| To-do list |
**a.** According to the Marx Toy Museum post, during which years did the Marx plant in West Virginia operate?
**b.** Retype the Marx Toy Museum post word for word, starting with "The Marx Toy Museum" and going on through "Wheeling and Moundsville).".

| Text excerpt |
----------------

Wednesday, October 29, 2014

The Marx Toy Museum

Most of us have fond memories of our childhood, and many of those memories center around our favorite toys. West Virginia’s northern panhandle is fortunate to have two museums which focus on toys. One reason why the northern panhandle is associated with toys is because the Marx Toy Company had a large factory in Glen Dale, West Virginia (between Wheeling and Moundsville).

When I was young, there were a number of well-known competitors in the toy market such as Marx, Mattel, Kenner, and Hasbro—but only Marx had a plant in West Virginia. It operated from 1934 to 1980, and employed 2000 workers at its peak.

I wrote about Wheeling’s Kruger Street Toy and Train Museum in the December 2013 issue of Two-Lane Livin’. It was opened in 1998 and is located in a large, two-story former elementary school not far from the Elm Grove exit of Interstate 70.

----------------

| Source excerpt |
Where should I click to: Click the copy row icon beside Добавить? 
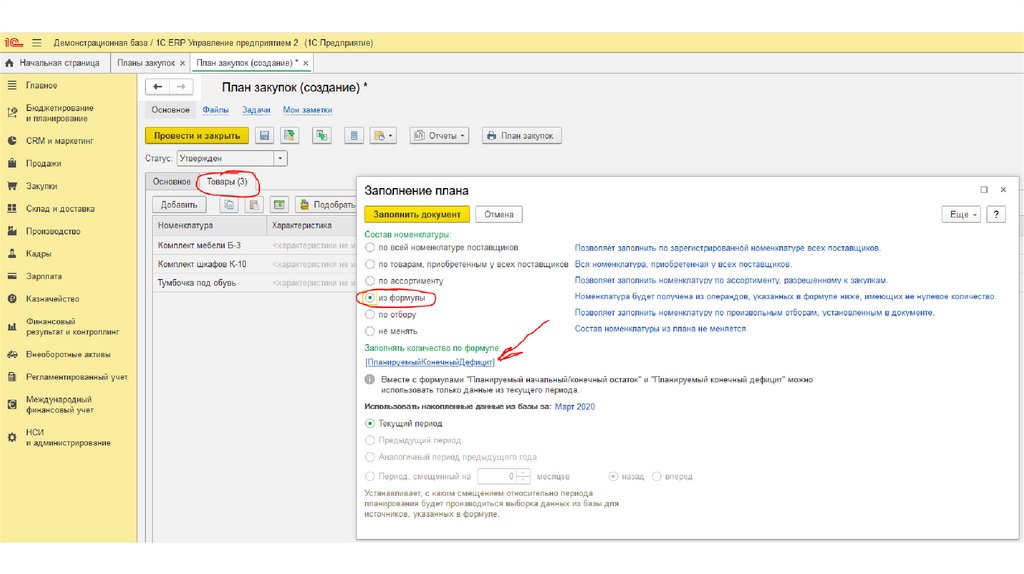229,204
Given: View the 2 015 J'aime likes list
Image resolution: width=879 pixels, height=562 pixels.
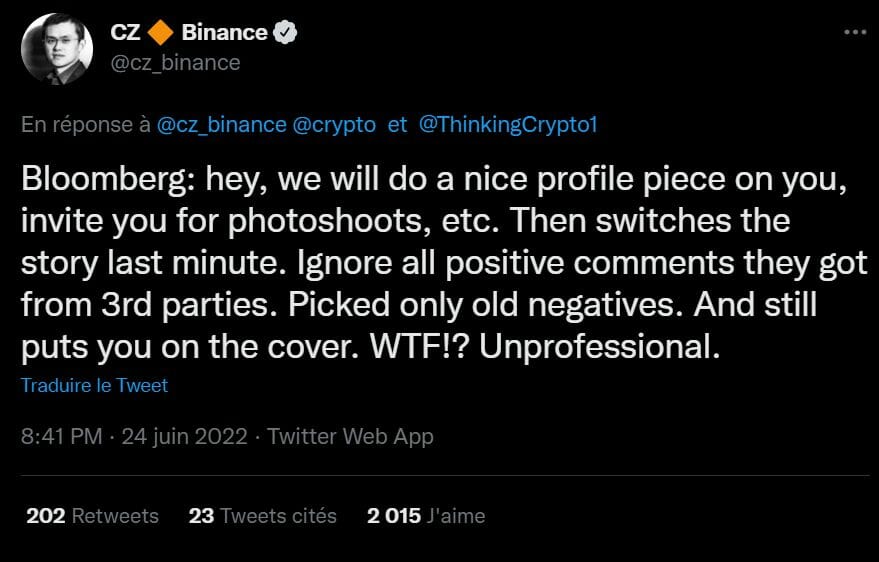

----------------

| Final answers |
**a.** It operated from 1934 to 1980.

**b.**
The Marx Toy Museum

Most of us have fond memories of our childhood, and many of those memories center around our favorite toys. West Virginia’s northern panhandle is fortunate to have two museums which focus on toys. One reason why the northern panhandle is associated with toys is because the Marx Toy Company had a large factory in Glen Dale, West Virginia (between Wheeling and Moundsville).